Using --encoding utf-16:

▶ javac -encoding utf-16 src/Hello.java

<no error>

This is useful for some edge cases like avoiding converting very long strings from utf-8 to utf-16 (java internal String representation) when compiling... but not sure how much difference that would make as I've never measured that.

renatoathaydes avatar Aug 03 '22 17:08 renatoathaydes

I also think that the language specification is not suitable place for fixed character encoding of source code. I think it is ok that the language specification specify the default encoding of source code, though. The only tools which doesn't follow the default encoding should specify their acceptable encoding by themselves at suitable place.

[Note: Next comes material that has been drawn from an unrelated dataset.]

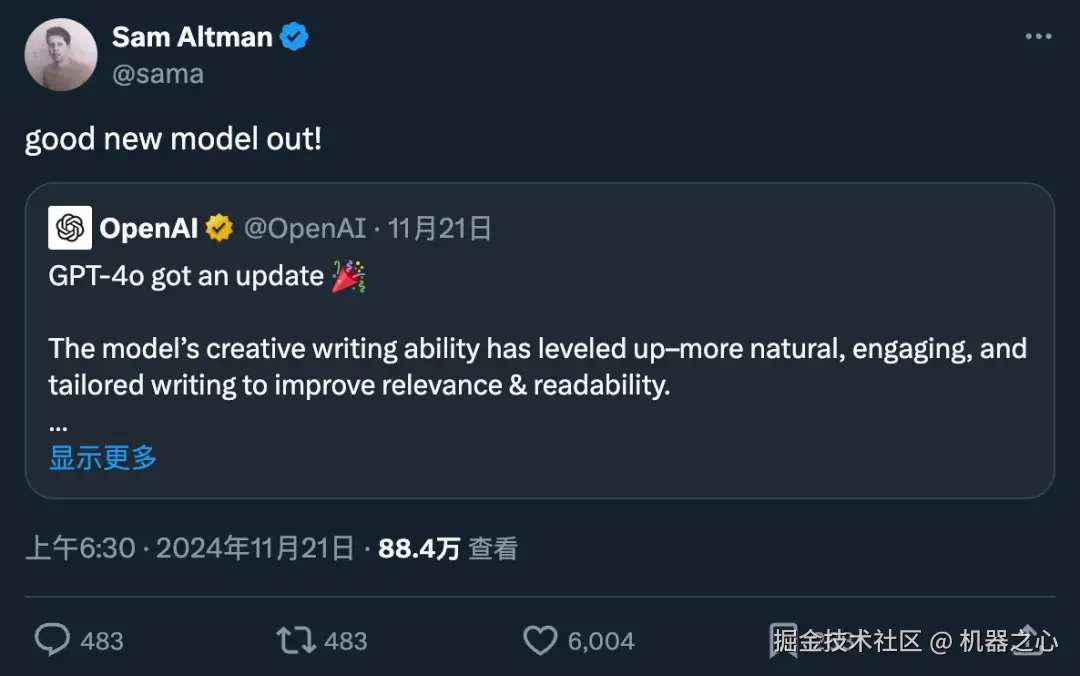The height and width of the screenshot is (676, 1080).
Task: Click the 上午6:30 · 2024年11月21日 timestamp
Action: coord(190,548)
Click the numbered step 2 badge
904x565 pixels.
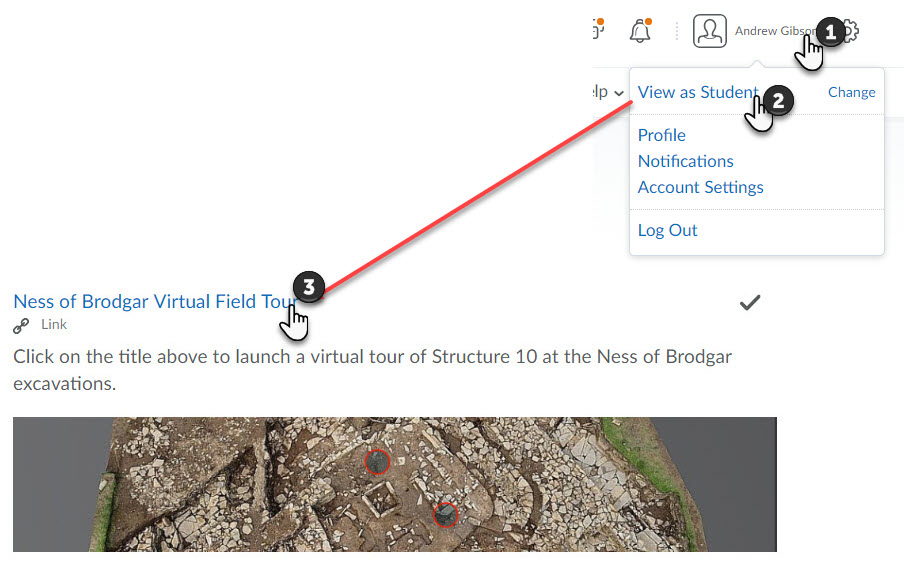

Cat-sushi avatar Oct 27 '22 05:10 Cat-sushi

Status as of Jan 2024: We do not have widespread support for specifying the source code encoding as part of the language, not even requiring that UTF-8 must be among the supported encodings.

However, there is no substantial pushback against the idea that tools would document which encodings they accept, and how to specify the choice of encoding if needed (cf. the -encoding utf-16 option that javac supports).

Closing: This means that the question of this issue pertains to tools, not to the Dart language as such.

eernstg avatar Jan 08 '24 11:01 eernstg

Thanks for clarifying @eernstg! That sounds like a good resolution to me :)

I've opened https://github.com/dart-lang/site-www/issues/5453 to track the work of documenting this for some dart tools at least on the website. If anyone has ideas of where or how, please add to the discussion there. Thanks!

parlough avatar Jan 08 '24 11:01 parlough

Sounds good, thanks!

eernstg avatar Jan 08 '24 12:01 eernstg